DESCRIPTION OF SYMBOLS 1 ... 1st coil, 2 ... 2nd coil, 4 ... Movable element, 5 ... 1st ring magnet, 6 ... 2nd ring magnet, 7 ... Stator, 8 ... Shaft member, 8a ... Shaft main body, 8 ... Connection shaft, 9 ... Ring magnet (permanent magnet for preload application), 16 ... First outer cylinder holder, 17 ... Second outer cylinder holder, 21 ... First linear guide, 22 ... Second Linear guides 23, 24 ... rolling elements, A ... pitch between coil centers, B ... pitch between magnetic poles, C1 ... first magnetic circuit, C2 ... second magnetic circuit

Claims (9)

One of a mover and a stator arranged in the axial direction in a state in which the first coil and the second coil substantially coincide with each other, and
A first ring magnet surrounding the first coil, wherein one of the N and S poles is formed at one end in the axial direction, and the other of the N and S poles is formed at the other end; and the second coil The movable element and the other of the stator having a second ring magnet surrounded by one end of the N axis and the S pole at one end in the axial direction and the other of the N and S poles at the other end. Prepared,
In order for the thrust generated in the first coil and the thrust generated in the second coil to be out of phase, an alternating current of the same phase is applied to the first coil and the second coil so that the mover is moved. The axial length of the first coil is equal to the axial length of the second coil, and the axial center of the first coil and the axial direction of the second coil are The difference between the coil center pitch connecting the centers and the magnetic pole pitch between the magnetic poles of the first ring magnet and the second ring magnet is the length of the first coil in the axial direction. Linear motor actuator set to 1/8 to 3/8 times the height .   2. The linear motor according to claim 1, wherein the pitch between the magnetic poles is a pitch between the magnetic poles inside the first ring magnet and the second ring magnet that are arranged apart in the axial direction.
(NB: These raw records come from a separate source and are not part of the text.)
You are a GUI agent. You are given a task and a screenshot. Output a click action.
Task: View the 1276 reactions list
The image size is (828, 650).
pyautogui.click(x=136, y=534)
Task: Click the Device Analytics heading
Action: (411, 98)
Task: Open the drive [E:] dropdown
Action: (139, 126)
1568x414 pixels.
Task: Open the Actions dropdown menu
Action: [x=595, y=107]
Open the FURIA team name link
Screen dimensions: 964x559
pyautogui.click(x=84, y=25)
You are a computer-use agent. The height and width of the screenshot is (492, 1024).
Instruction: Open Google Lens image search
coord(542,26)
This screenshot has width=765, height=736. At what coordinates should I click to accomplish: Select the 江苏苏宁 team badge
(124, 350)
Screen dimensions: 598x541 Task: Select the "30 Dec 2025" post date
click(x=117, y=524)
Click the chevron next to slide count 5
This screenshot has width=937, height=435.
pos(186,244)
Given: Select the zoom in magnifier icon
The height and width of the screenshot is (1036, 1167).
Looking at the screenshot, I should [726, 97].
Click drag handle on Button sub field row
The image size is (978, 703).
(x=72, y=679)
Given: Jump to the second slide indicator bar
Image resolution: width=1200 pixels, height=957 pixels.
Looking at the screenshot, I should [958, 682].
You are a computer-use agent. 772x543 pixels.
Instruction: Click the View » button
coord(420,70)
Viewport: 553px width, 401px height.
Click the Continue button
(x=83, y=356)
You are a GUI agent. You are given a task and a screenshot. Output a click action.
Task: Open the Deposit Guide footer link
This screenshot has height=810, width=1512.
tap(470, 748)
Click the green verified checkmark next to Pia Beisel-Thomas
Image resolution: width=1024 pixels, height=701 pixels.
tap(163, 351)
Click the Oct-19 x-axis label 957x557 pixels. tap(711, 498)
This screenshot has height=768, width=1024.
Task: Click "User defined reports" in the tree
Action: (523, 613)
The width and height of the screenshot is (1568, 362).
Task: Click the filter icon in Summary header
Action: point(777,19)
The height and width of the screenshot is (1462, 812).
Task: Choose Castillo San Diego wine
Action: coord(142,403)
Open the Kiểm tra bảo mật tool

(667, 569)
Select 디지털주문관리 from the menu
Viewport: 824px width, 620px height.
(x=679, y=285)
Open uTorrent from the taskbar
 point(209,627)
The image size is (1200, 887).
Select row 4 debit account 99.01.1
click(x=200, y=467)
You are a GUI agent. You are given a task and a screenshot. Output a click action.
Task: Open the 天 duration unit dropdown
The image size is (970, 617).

Actuator.   One of the mover and the stator is configured to repel the first ring magnet and repel the second ring magnet between the first coil and the second coil. The linear motor actuator according to claim 1, further comprising a permanent magnet for applying a preload in which an N pole and an S pole are magnetized in the axial direction. One of the mover and the stator has a shaft member that is attached to the first coil and the second coil and extends in the axial direction.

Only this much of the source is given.